== DATASET RECORDS
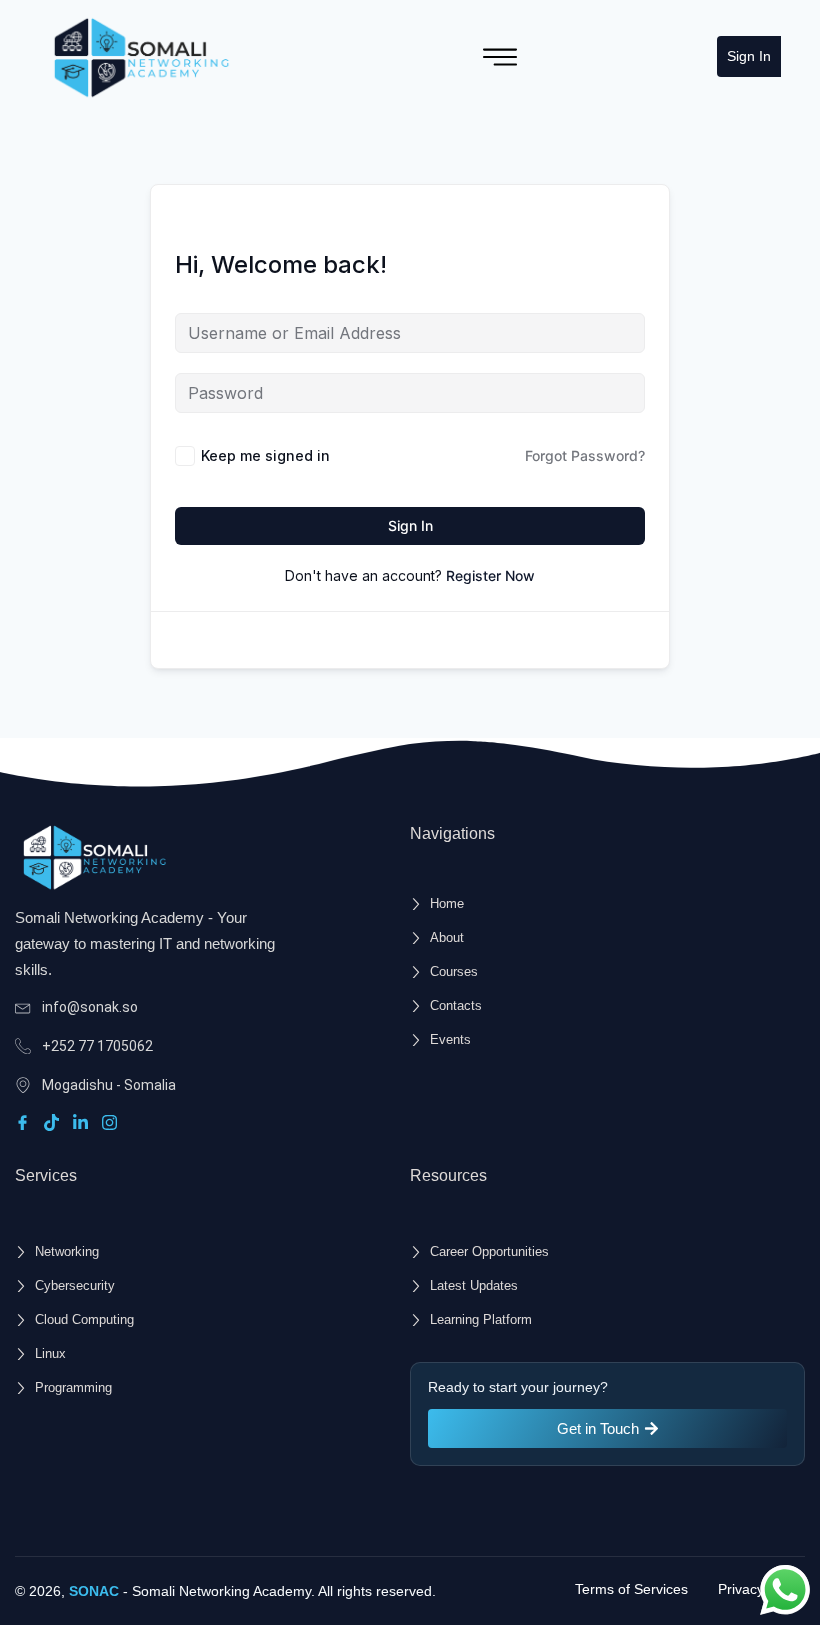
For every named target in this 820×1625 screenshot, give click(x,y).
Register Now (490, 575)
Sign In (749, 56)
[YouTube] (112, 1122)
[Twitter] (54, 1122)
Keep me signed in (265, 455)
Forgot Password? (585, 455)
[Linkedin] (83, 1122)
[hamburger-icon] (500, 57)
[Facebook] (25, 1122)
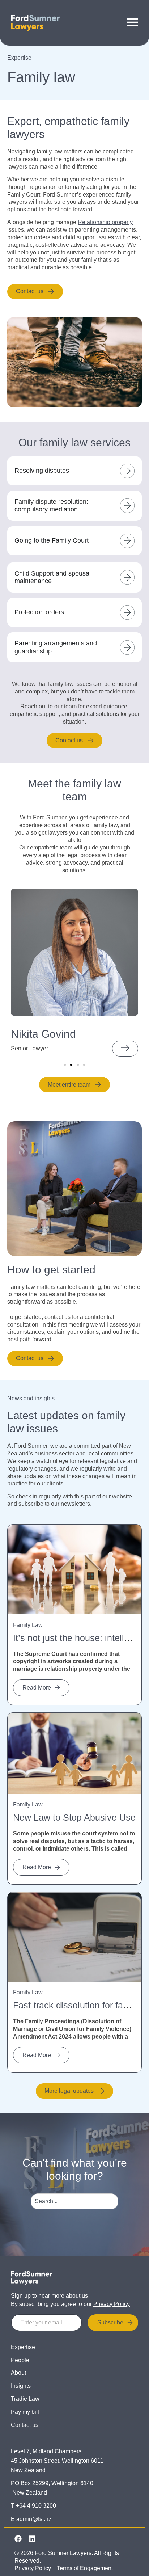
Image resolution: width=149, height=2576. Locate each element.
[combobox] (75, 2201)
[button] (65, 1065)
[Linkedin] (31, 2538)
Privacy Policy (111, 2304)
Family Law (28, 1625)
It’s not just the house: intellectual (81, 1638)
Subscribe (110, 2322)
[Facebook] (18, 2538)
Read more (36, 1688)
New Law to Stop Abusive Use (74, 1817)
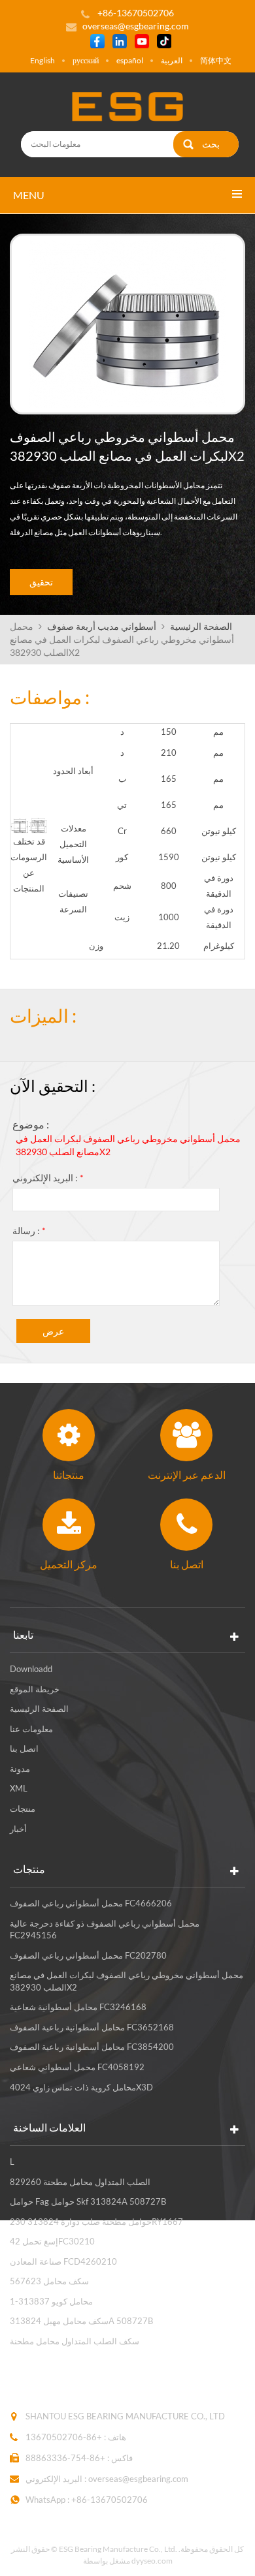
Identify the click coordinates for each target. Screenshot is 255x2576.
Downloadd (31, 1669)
====
== DATASET RECORDS
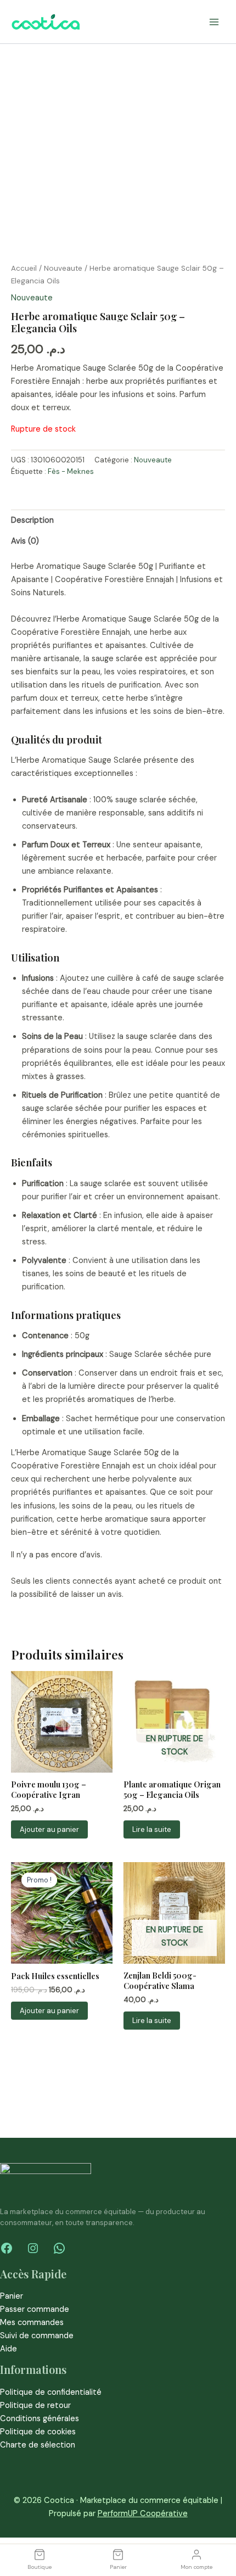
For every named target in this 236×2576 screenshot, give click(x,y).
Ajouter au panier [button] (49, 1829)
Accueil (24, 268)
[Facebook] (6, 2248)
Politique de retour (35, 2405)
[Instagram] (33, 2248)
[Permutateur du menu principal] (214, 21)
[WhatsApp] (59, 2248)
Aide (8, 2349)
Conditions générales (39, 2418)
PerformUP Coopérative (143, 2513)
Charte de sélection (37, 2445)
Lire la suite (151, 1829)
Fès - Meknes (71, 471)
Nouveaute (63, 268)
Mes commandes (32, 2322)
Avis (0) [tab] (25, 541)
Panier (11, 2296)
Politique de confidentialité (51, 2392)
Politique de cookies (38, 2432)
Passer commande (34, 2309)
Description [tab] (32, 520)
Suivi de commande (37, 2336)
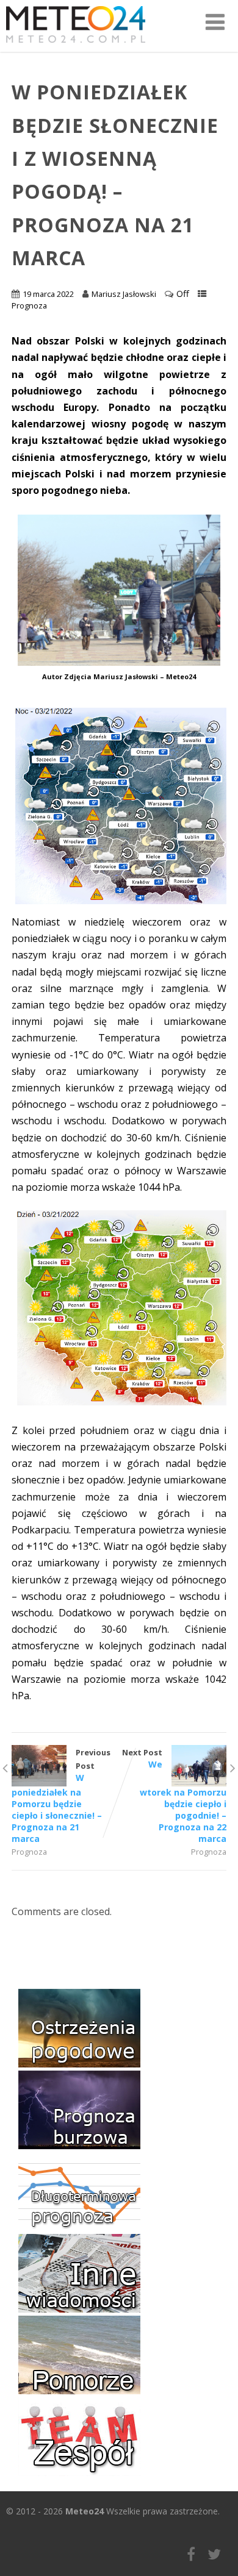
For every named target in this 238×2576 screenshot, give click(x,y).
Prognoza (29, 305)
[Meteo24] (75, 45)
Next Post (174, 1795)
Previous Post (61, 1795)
====
Look through the records and copy down every line that holds "this".

ANSWER SECTION —
For every named target in this 820×1625 screenshot, give click(x,y).
For every named target in this 236×2576 screenshot, give click(x,y).
For every named target in this 238×2576 screenshot, give click(x,y).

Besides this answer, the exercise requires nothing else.